Most of the pathogens described in this guide are very difficult to identify from symptoms alone. A few general symptoms, however, can be cause for concern.
Mosaic – An angular, sharply bordered pattern of light and dark areas on leaves, typically divided by small leaf veins. Sometimes best seen when leaf tissue is held up to the light and viewed from beneath.
Stripe or streak – In monocotyledonous plants such as grasses or lilies, mosaic areas tend to become elongated, in a symptom called streaking or striping. This symptom is also sometimes best seen from the underside of the leaf.
Mottle – A variegated pattern with rounded, diffuse boundaries between light and dark areas. This can be a very difficult symptom to see clearly.
Ringspots – Circular patterns, often consisting of a light-colored ring around darker leaf tissue. Ringspots can be yellow (chlorotic), red, or purple. They can even be brown and dead. They often form a target-like bullseye pattern.
Chlorosis – Fading due to lack of chlorophyll. This fading can be general throughout the leaf, around leaf edges, or can form spots, streaks, ringspots, or other patterns.
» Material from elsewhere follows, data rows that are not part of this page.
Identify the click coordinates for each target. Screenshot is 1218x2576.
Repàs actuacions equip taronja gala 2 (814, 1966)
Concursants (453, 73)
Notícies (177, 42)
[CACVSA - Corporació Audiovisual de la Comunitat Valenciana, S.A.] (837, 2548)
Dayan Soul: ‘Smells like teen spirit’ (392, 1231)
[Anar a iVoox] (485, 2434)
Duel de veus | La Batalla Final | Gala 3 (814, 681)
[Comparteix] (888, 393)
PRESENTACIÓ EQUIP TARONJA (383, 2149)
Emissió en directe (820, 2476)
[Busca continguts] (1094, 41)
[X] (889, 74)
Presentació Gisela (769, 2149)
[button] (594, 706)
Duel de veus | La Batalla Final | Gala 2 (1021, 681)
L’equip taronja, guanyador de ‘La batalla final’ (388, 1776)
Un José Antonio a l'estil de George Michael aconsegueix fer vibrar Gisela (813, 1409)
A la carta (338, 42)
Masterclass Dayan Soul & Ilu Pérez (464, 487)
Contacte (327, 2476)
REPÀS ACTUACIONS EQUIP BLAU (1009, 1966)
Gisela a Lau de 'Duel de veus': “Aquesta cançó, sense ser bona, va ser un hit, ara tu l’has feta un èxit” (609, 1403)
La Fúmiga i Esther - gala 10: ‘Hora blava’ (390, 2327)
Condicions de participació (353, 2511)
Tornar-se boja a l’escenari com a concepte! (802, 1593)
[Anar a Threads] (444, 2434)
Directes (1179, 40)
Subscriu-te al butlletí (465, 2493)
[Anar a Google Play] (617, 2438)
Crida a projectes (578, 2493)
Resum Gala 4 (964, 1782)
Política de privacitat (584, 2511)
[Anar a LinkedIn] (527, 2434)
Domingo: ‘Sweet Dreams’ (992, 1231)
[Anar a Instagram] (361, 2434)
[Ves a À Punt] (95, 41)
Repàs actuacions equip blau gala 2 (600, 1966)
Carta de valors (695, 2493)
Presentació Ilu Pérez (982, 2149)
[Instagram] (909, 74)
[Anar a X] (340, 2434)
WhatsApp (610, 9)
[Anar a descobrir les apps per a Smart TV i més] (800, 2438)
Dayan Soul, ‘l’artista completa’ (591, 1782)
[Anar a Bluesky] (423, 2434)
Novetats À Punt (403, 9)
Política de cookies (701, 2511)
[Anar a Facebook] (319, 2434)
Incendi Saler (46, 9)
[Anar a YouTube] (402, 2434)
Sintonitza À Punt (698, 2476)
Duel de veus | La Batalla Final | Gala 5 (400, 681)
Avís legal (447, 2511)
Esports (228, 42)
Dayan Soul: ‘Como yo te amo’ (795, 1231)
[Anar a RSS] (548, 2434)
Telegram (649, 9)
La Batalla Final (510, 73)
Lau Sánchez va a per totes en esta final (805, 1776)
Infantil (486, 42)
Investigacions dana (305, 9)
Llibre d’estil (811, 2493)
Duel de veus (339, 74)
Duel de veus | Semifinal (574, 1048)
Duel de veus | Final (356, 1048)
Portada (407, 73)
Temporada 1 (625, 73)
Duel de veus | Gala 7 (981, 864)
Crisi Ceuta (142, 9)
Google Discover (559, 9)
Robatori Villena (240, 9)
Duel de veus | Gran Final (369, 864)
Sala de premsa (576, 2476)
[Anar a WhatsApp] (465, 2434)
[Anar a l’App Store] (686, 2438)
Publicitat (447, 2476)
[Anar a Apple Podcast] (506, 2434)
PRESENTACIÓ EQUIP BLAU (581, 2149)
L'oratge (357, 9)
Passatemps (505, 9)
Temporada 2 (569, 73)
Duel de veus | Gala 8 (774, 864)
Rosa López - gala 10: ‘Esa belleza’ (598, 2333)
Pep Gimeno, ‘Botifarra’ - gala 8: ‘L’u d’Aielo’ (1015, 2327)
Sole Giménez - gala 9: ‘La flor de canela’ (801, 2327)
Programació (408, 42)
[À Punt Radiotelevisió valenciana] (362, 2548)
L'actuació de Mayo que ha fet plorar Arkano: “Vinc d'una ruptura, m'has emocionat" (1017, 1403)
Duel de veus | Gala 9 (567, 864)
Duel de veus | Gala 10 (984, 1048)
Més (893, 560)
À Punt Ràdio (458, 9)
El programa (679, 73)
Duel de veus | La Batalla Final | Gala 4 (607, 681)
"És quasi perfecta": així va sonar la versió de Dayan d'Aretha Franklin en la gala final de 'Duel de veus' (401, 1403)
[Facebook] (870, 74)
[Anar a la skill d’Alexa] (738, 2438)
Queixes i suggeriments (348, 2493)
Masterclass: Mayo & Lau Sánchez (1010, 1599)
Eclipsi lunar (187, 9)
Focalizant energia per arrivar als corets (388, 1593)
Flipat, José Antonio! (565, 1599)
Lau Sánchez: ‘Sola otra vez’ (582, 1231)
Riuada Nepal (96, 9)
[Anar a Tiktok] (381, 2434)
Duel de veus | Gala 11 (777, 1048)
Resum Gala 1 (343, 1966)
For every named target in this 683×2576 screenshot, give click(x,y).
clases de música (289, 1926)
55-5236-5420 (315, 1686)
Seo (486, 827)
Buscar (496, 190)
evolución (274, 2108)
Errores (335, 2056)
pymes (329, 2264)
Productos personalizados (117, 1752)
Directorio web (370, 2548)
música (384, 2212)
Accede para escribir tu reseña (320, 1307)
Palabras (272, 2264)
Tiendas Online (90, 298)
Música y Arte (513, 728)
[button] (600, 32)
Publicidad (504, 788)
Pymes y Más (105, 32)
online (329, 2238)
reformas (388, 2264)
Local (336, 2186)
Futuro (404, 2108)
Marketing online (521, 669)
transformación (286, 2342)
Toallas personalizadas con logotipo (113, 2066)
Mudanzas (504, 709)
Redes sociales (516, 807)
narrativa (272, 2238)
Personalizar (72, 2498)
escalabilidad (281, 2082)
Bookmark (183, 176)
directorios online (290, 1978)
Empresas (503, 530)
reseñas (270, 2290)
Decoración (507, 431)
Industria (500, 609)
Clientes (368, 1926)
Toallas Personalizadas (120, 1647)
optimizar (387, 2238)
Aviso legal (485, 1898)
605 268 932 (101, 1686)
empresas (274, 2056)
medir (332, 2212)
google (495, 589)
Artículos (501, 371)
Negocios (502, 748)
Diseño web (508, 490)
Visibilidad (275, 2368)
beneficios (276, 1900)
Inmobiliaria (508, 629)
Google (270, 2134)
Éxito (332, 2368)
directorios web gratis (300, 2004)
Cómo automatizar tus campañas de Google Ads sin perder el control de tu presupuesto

Chlorotic areas can be pale green, yellow, reddish, or white depending on what pigments besides chlorophyll are present in the plant.
Flower breaking – Loss of flower pigment, causing small light or dark streaks on petals.
Veinbanding, vein yellowing, or vein clearing – Yellowing (chlorosis) or translucent clearing in the tissue around leaf veins causing a banded appearance.
Dwarfing or stunting – A general reduction in growth, sometimes apparent only when compared with healthy plants of the same variety.
Shoestringing, leaf narrowing, or blistering – A striking narrowing of the newest foliage of the plant, sometimes accompanied by a dark green blistering or bubbling of leaf tissue.
Line pattern – Also known as oak-leaf pattern. A green-yellow patern formed by single or multiple irregular lines or bands of the leaf tissue.
Necrotic spotting or flecking – Small areas of dead tissue in the leaves.
Stem necrosis – Small black areas on stems.
Cankerous tumors – Generally in woody plants, swellings in stems and branches. These swellings sometimes have a roughened or cracked surface.